◆ **TASK INPUTS**
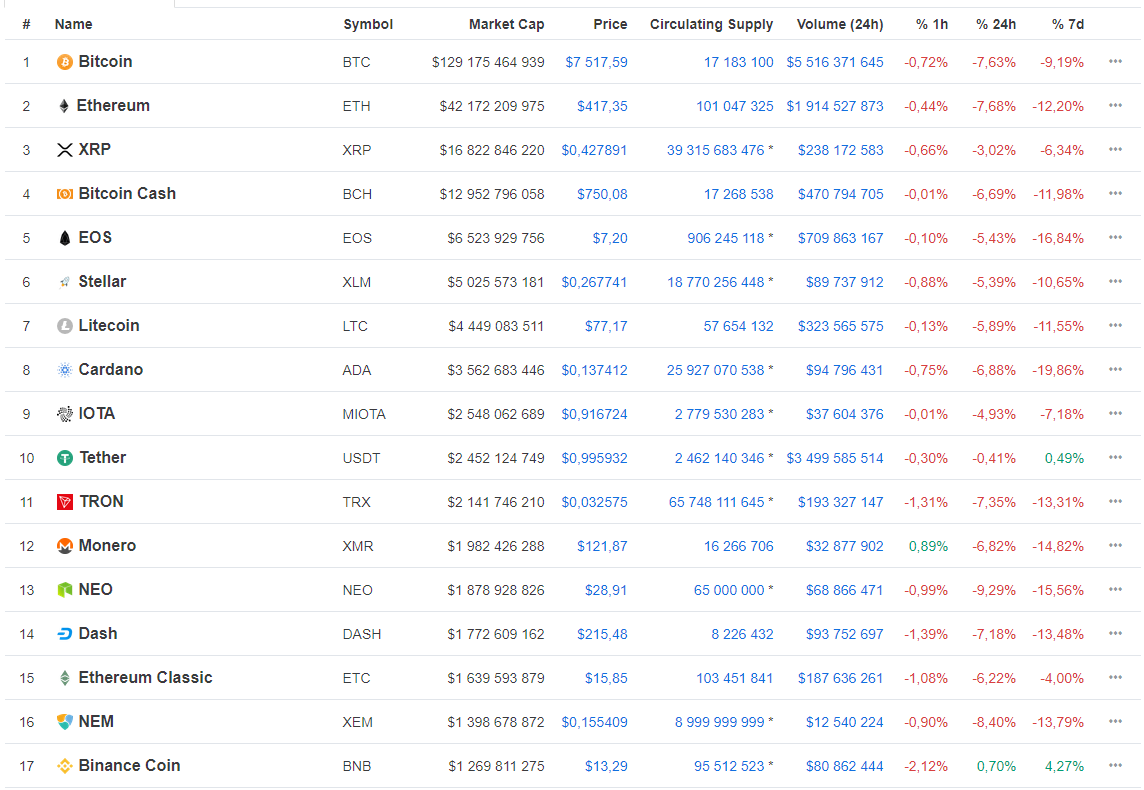Click the Monero coin icon
This screenshot has width=1144, height=790.
(65, 546)
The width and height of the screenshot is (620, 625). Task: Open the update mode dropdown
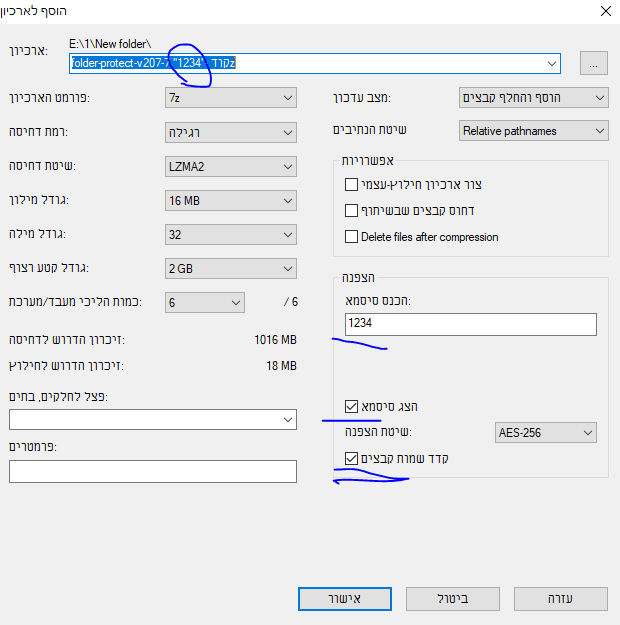(533, 97)
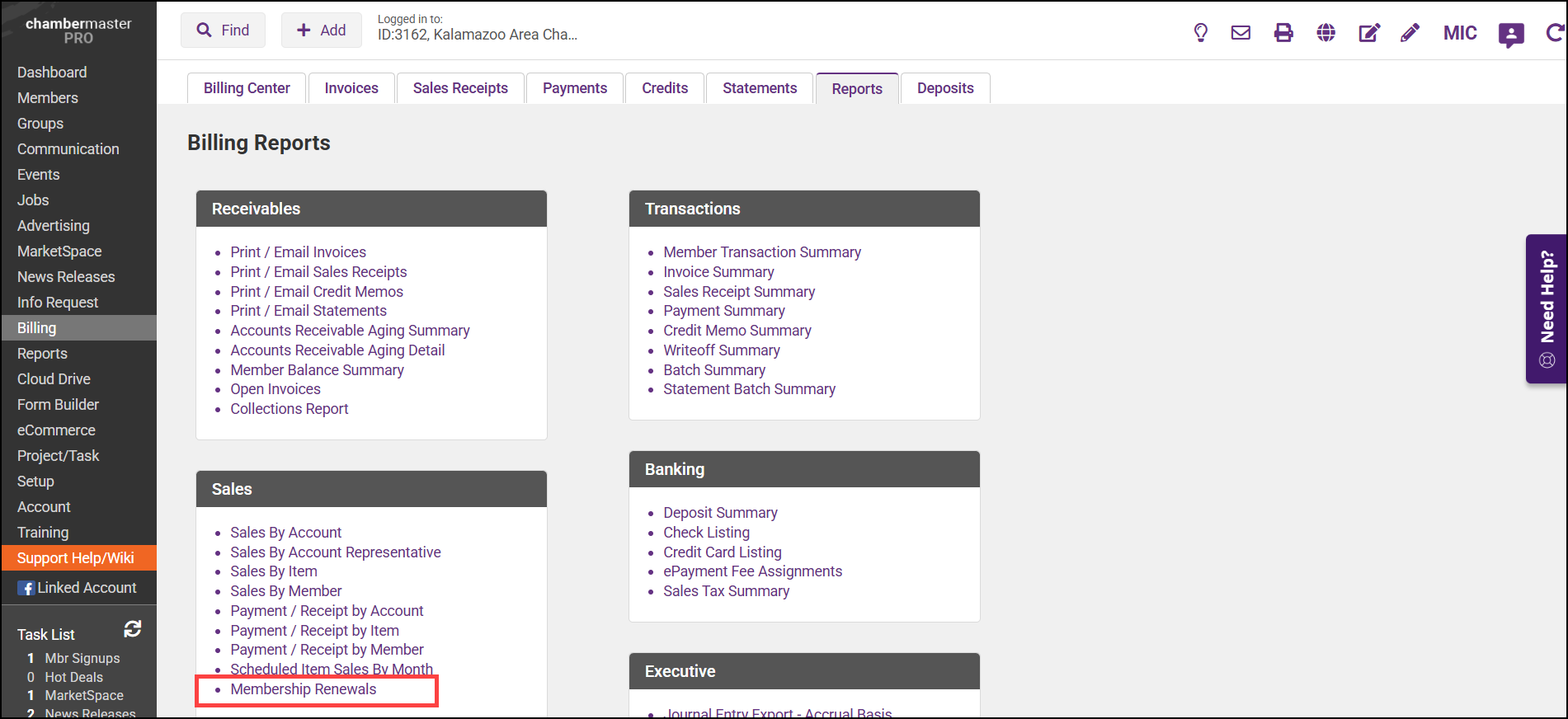Click the Add button
1568x719 pixels.
point(321,31)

◆ **TASK INSTRUCTIONS**
Any picture in the listing is to be omitted. Return exactly the lines from the one containing "The width and" through its last line, both included, and only those.

◆ **TASK SOLUTION**
The width and height of the screenshot is (620, 625). Task: Open the update mode dropdown
(533, 97)
Click the Add button
1568x719 pixels.
point(321,31)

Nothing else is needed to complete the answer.